_OBIETTIVO DELL'ESERCIZIO:_
Riporta parola per parola il passo del testo su Giovanni Lindo Ferretti compreso tra "Crescente eccitazione, fino" e "puttana e santa.", estremi inclusi.

_TESTO DEL DOCUMENTO:_
::::::

Cosa ci si aspetta da me resta, per me, un mistero, anche se di quelli piccoli. Conoscendo i difetti e dubitando dei pregi so di non essere adeguato al ruolo pubblico che mi è assegnato: la trasgressione del punk, la banalità accattivante del rock, la rassicurazione del neoconvertito. Invertire l’ordine considerando trasgressivo il neoconvertito e rassicurante il punk, ferma restante l’accattivante banalità del rock[1].

 

Chi ha coscienza per comprendere, comprenda. Riconoscente taccia la parte di sé che continua a imporre un’immagine di Giovanni Lindo Ferretti ormai esausta, ammuffita, da lui mai denigrata ma valicata e superata in verticale: Magnificat anima mea Dominum.

Crescente eccitazione, fino ad abbandonare i rossi seggiolini del Teatro De Micheli. La tappa copparese del tour A cuor contento di Giovanni Lindo Ferretti è finita con decine di persone in piedi sotto il palco, a stringere pugni, scuotere teste, canticchiare e scattare foto. È iniziata con Ferretti sul palco dietro la pesante tenda che s’alza, mani immobili nelle tasche dei pantaloni, capelli rasati ai lati, nello sguardo un incontro tra furbizia e timidezza, infantile tristezza. Dolce e mite nel sorriso, ha occhi cavi, abissali, ostinati e seri. Negli occhi Roma eterna, urbe puttana e santa.

Ferretti mentre canta è come se pregasse, cavaliere orante, innato è il suo essere monaco e il suo sembrare milite. La sola voce per sua natura disconosce canzoni che lo costringono nella ripetizione di ciò che non è più. Voce dal maestoso calore liturgico, modulazione che crea tensione, non scivola, ma pesa.

Chissà se si è sentito usato come un idolo, ancora una volta, nonostante sia per lui maledizione massima questa. Vittima di sproloqui da chi si sente defraudato di un passato legittimamente abbandonato, ventenni sotto il palco col pugno chiuso, ignari del fatto che Jurij ha sparato a trecento civili sudcoreani più di trent’anni fa.

Foto di Andrea Bighi

Temevo che la fama di Ferretti potesse svanire dopo gli argini rotti, la sua professione di fede.

::::::

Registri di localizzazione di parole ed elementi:

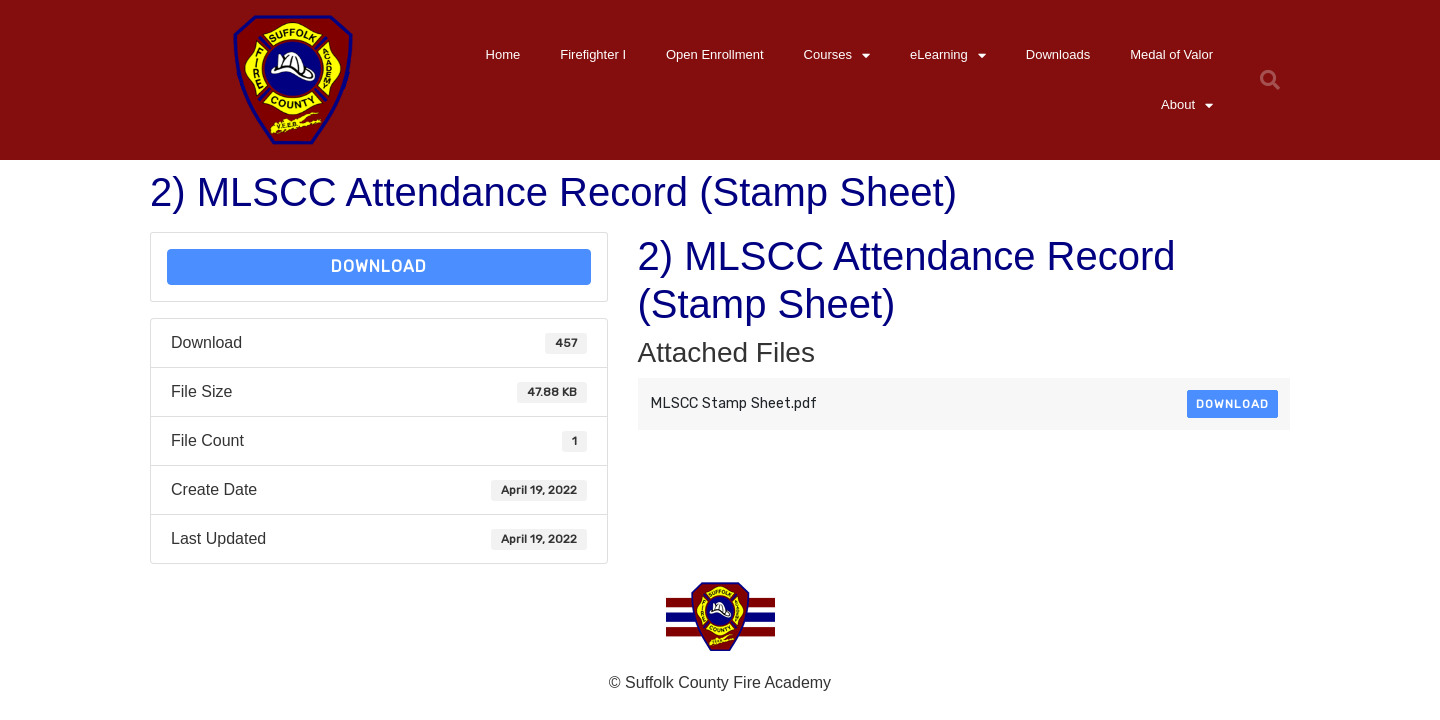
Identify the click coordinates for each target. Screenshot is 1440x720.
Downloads (1058, 54)
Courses (837, 55)
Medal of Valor (1171, 54)
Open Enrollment (715, 54)
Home (503, 54)
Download (379, 266)
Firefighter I (593, 54)
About (1187, 105)
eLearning (948, 55)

::::::

_RISPOSTA SCRITTA:_
Crescente eccitazione, fino ad abbandonare i rossi seggiolini del Teatro De Micheli. La tappa copparese del tour A cuor contento di Giovanni Lindo Ferretti è finita con decine di persone in piedi sotto il palco, a stringere pugni, scuotere teste, canticchiare e scattare foto. È iniziata con Ferretti sul palco dietro la pesante tenda che s’alza, mani immobili nelle tasche dei pantaloni, capelli rasati ai lati, nello sguardo un incontro tra furbizia e timidezza, infantile tristezza. Dolce e mite nel sorriso, ha occhi cavi, abissali, ostinati e seri. Negli occhi Roma eterna, urbe puttana e santa.